(Saved entries)
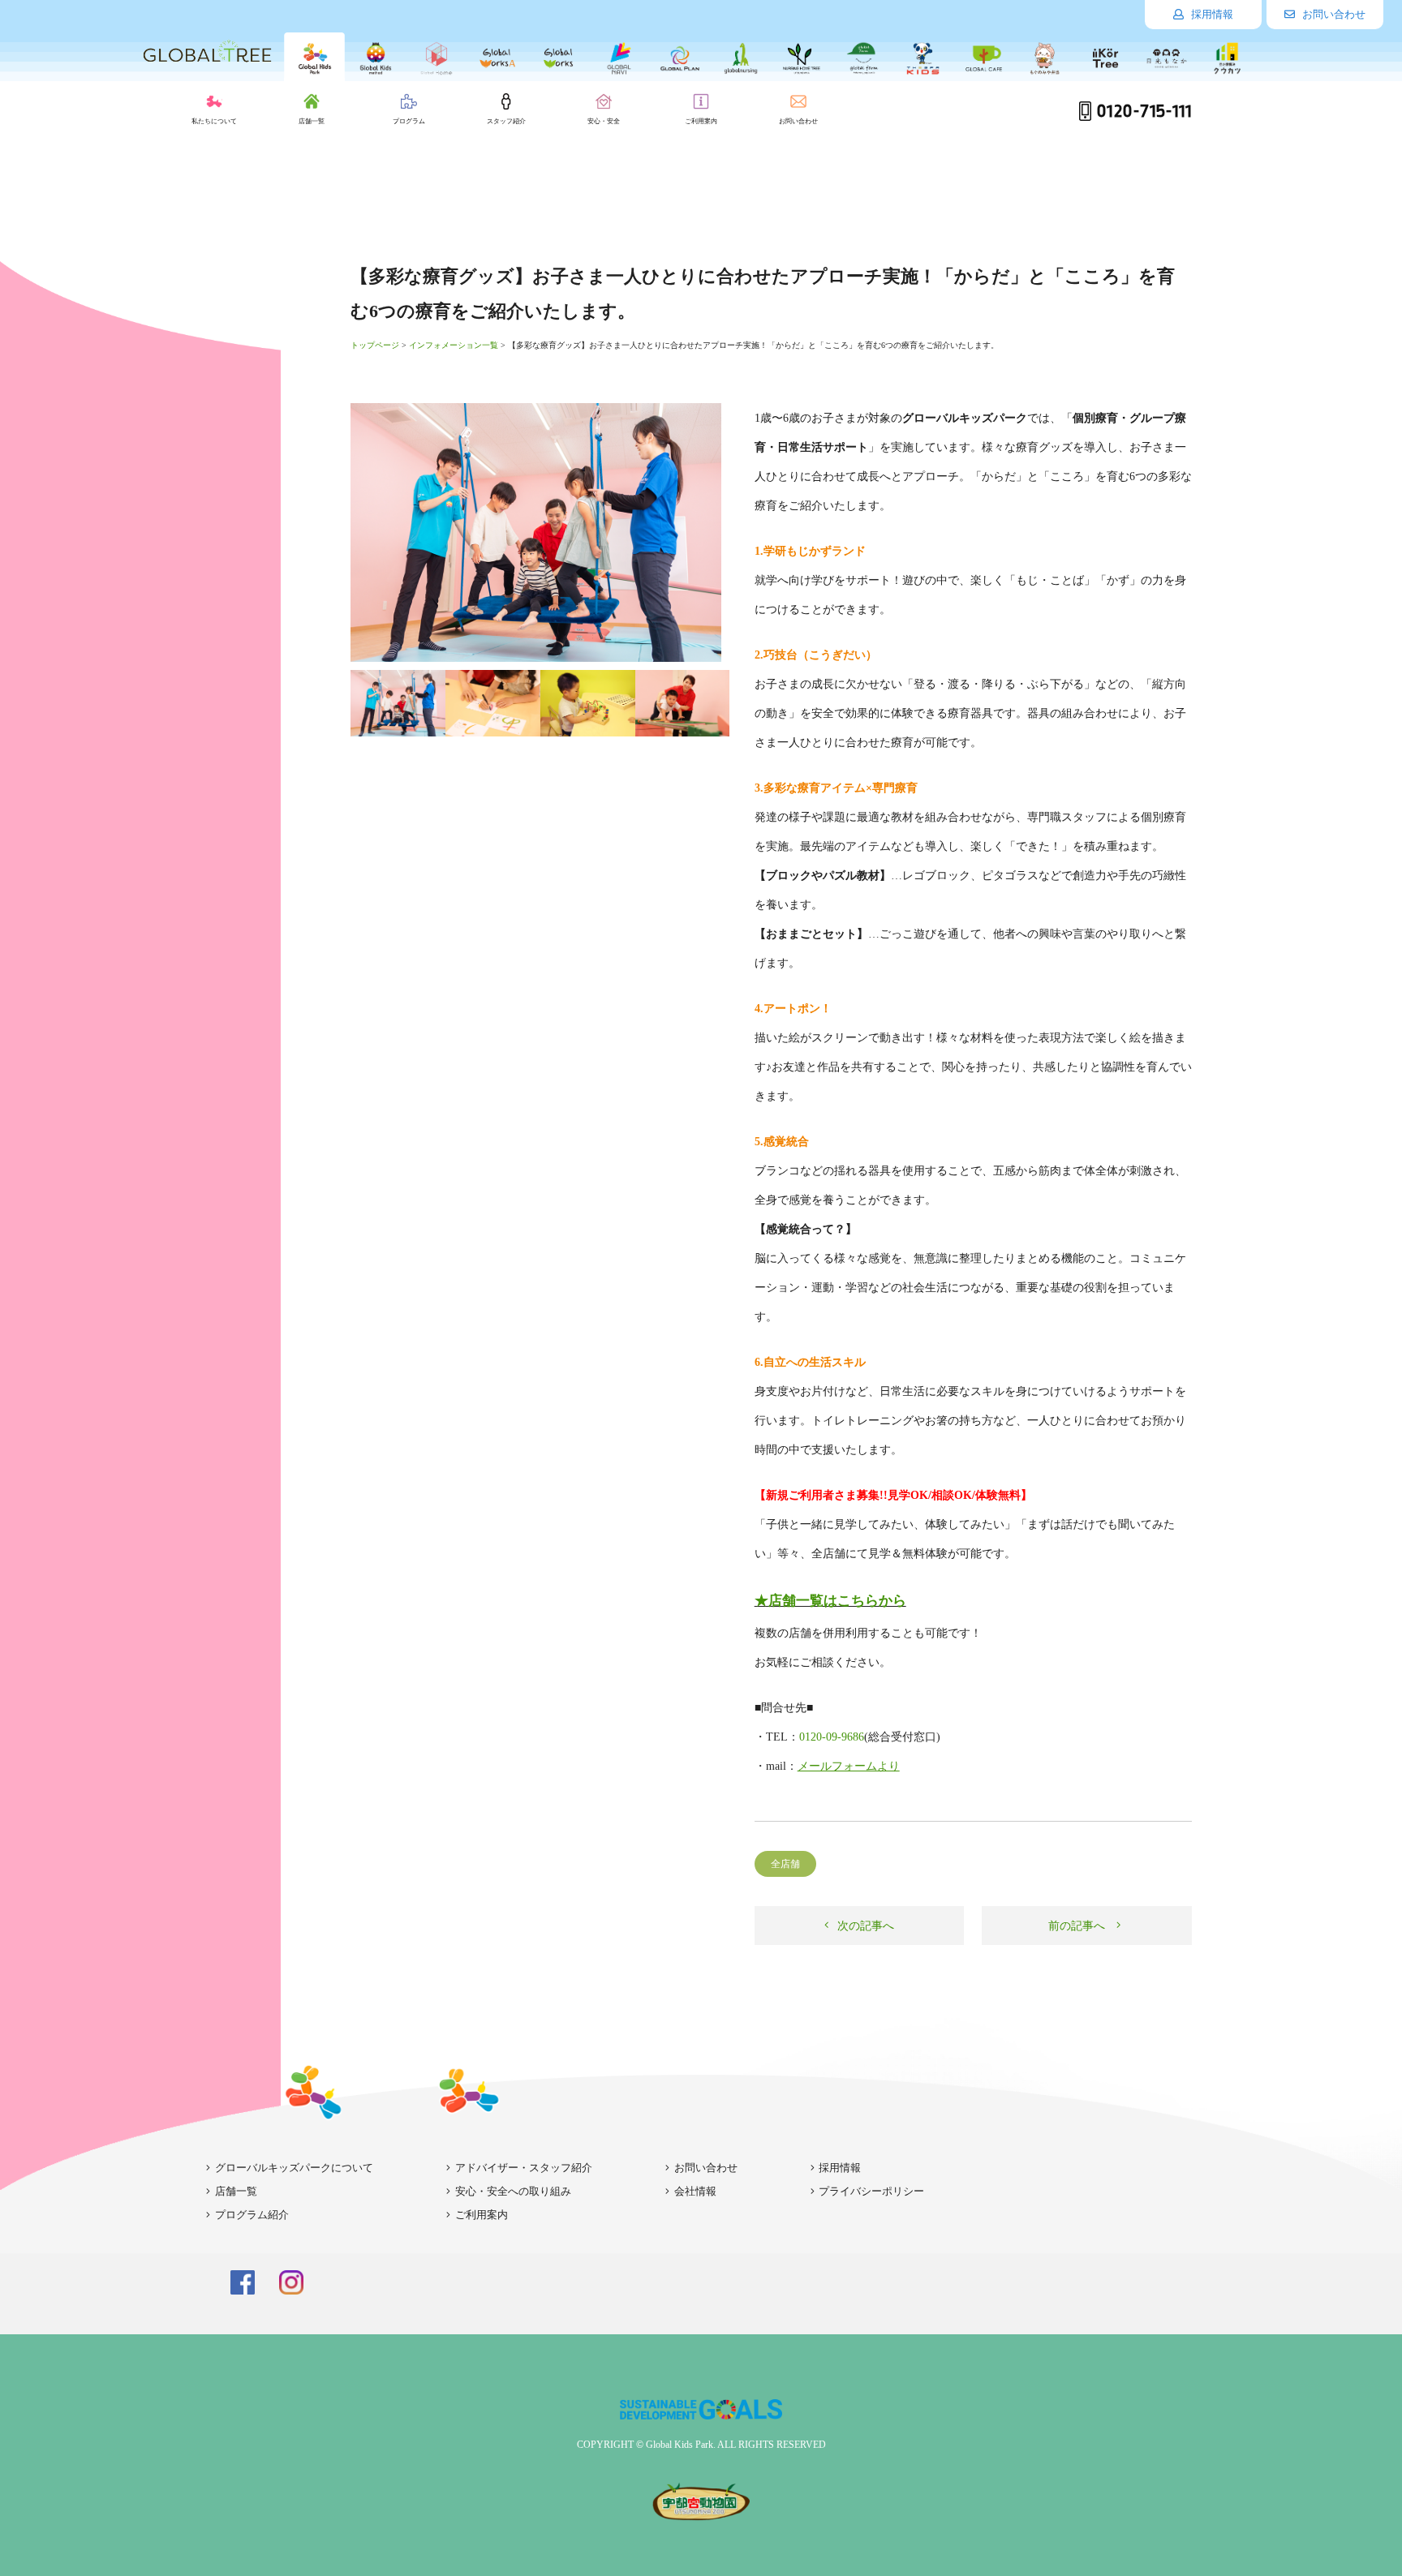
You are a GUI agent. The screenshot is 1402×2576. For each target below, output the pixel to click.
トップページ (374, 345)
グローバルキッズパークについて (294, 2168)
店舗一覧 (236, 2191)
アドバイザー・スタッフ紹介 (523, 2168)
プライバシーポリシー (871, 2191)
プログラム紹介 (252, 2215)
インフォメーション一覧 (453, 345)
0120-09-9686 (831, 1736)
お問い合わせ (1332, 14)
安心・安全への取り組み (513, 2191)
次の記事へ (864, 1925)
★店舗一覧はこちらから (830, 1600)
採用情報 (1211, 14)
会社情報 (695, 2191)
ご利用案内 (481, 2215)
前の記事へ (1078, 1925)
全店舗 (785, 1864)
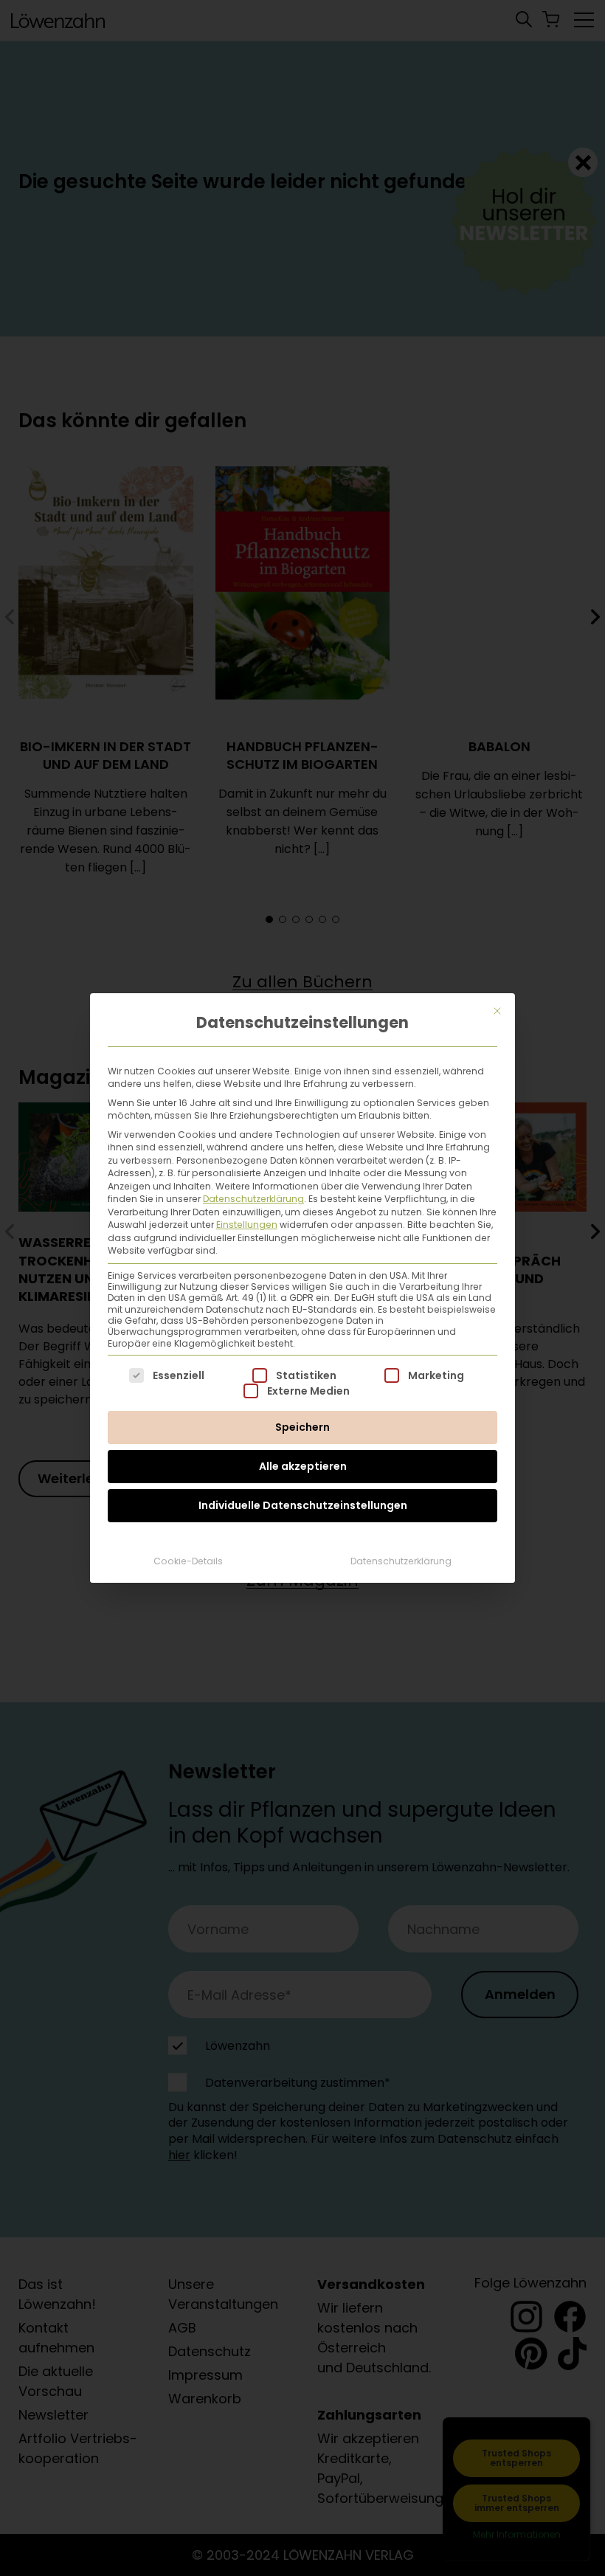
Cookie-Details (188, 1561)
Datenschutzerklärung (253, 1198)
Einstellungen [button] (246, 1224)
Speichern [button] (302, 1427)
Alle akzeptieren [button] (303, 1466)
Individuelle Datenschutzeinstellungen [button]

__ASSIGNMENT__
Without any pictures, please write out the lines from the one containing "安心・安全への取り組み (513, 2191)" through the final line of the data, exactly and inclusive of both ends.

__ANSWER FOR THE TASK__
安心・安全への取り組み (513, 2191)
次の記事へ (864, 1925)
★店舗一覧はこちらから (830, 1600)
採用情報 (1211, 14)
会社情報 (695, 2191)
ご利用案内 (481, 2215)
前の記事へ (1078, 1925)
全店舗 (785, 1864)
Cookie-Details (188, 1561)
Datenschutzerklärung (253, 1198)
Einstellungen [button] (246, 1224)
Speichern [button] (302, 1427)
Alle akzeptieren [button] (303, 1466)
Individuelle Datenschutzeinstellungen [button]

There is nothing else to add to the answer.